Jed’s voice interrupted the free-for-all inside Tanner’s head. “Hey, you ready to be famous?”
Tanner didn’t hear anything after that. The roar of the whitewater, the sounds of the woods behind him, even Jed’s voice had faded away as Tanner walked over to the barrel and he grasped the open top. He looked over at Jed, who, he thought, was telling him to help scoot the barrel over to the edge. The boys rocked the heavy barrel back and forth, inching it ever closer to the drop. Tanner still wasn’t hearing anything; only this high-pitched ringing in his ears. He may have vaguely heard Jed shout for him to hang on.
Suddenly he was tumbling toward the water. The barrel had caught on a root as it tilted over the ledge. Tanner had not lost his grip on the edge of the barrel, but they had spun in the air when the barrel briefly caught. Tanner was now falling backward, the barrel on top of him, and Jed on top of the barrel. The last thing Tanner saw before hitting the water was Jed flying through the air, whooping like an Indian.
And then they hit the water. Tanner felt like he had been crushed between the surface and the barrel. He saw a flash of light as the barrel cracked his nose, and felt his ribs give under the weight of the barrel. He couldn’t see and he couldn’t get any air. When his breathing finally decided to work again, Tanner desperately sucked in. He had just gone under, and his lungs filled with water.
The barrel that was killing him was still his only lifeline, and he held on with everything he had. The air inside forced the barrel back to the surface, and it shot like a bullet up out of the water. Tanner coughed, sputtered, and gagged as he tried to find air again. The barrel settled into a bucking bob as it flew toward the thirty-foot drop just ahead. His vision clearing a bit, Tanner tried to stay above water, but Jed was no longer hanging on the other side, and Tanner’s weight kept spinning the barrel around, putting him repeatedly under the barrel. He pulled himself up, resting his chin on the edge of the barrel. As he raced toward the big falls, he felt something grab his leg and yank down. His chin smacked the barrel hard, splitting open. Underwater again, Tanner opened his eyes to find Jed holding on to his leg.
As they tumbled over the falls together, Tanner was absolutely certain that Jed was still smiling.
Tanner woke up to find Jed leaning over his face. Slowly, his vision cleared and his ears began to work again.

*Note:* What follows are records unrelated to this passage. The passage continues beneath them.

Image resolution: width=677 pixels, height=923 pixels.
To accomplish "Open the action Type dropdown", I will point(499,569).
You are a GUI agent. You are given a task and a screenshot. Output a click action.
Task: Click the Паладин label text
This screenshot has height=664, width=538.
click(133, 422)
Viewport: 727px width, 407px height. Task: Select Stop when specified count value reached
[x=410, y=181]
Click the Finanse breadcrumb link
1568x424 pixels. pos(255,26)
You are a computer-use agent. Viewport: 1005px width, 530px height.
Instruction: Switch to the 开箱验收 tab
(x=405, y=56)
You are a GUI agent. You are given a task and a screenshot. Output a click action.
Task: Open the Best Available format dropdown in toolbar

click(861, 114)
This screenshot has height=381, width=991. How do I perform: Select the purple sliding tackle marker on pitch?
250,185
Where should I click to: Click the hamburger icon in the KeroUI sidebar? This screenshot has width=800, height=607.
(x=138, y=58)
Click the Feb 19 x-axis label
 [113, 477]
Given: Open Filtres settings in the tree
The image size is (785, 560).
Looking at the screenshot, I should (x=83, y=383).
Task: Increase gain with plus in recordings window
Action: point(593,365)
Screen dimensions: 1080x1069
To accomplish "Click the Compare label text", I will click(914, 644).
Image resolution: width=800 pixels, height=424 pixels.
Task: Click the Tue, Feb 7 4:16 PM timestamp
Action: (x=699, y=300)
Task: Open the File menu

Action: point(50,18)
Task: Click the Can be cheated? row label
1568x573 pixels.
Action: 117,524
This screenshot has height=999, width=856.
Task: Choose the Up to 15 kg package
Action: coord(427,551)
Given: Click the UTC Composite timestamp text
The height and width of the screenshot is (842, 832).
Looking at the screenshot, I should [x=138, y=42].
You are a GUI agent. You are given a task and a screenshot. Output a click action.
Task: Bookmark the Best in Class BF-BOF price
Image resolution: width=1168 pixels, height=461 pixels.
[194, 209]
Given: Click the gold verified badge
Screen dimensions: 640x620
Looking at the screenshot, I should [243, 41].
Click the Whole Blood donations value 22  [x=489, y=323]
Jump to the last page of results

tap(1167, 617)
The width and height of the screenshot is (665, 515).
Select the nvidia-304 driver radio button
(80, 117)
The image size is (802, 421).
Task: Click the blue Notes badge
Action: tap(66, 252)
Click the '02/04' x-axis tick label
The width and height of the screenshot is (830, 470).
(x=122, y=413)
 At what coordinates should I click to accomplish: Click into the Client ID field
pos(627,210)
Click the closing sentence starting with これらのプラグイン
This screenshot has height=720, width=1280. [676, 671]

“Tanner! Was that not exactly as amazin’ as I promised? I swear to you, people would line up just to hear us retell our story of what just happened. Unfortunately, we will not be able to tell our story a first time. Old man Tucker’s barrel is pretty much smashed to bits. He would be pretty damn mad if he found out we was the ones who did the smashin’. Don’t worry – I hid the pieces already while you was takin’ a rest down here. Now, I’ll admit to you, I am just as disappointed about this need for a code of silence as you are. That does cut down on the songs and the candy. But I got to thinkin’, while you was nappin’ here and I was hidin’ what was left of the barrel. That’s not what you and me do all this adventurin’ for. Sure, the glory is nice. But you and me, Tanner, we do the adventurin’ strictly for the adventurin’. Ain’t that great, Tanner? That, sir, is why you and me are such good friends. See you tomorrow, Tanner.”
It was getting dark as Tanner watched Jed bound off. The moon was in the sky now, it’s reflection bouncing off the lake at the bottom of the falls. He continued to lie on his back at the edge of the bank, water lapping into his ear and silt running down into his pants.
He felt no urge to get up. Not just yet.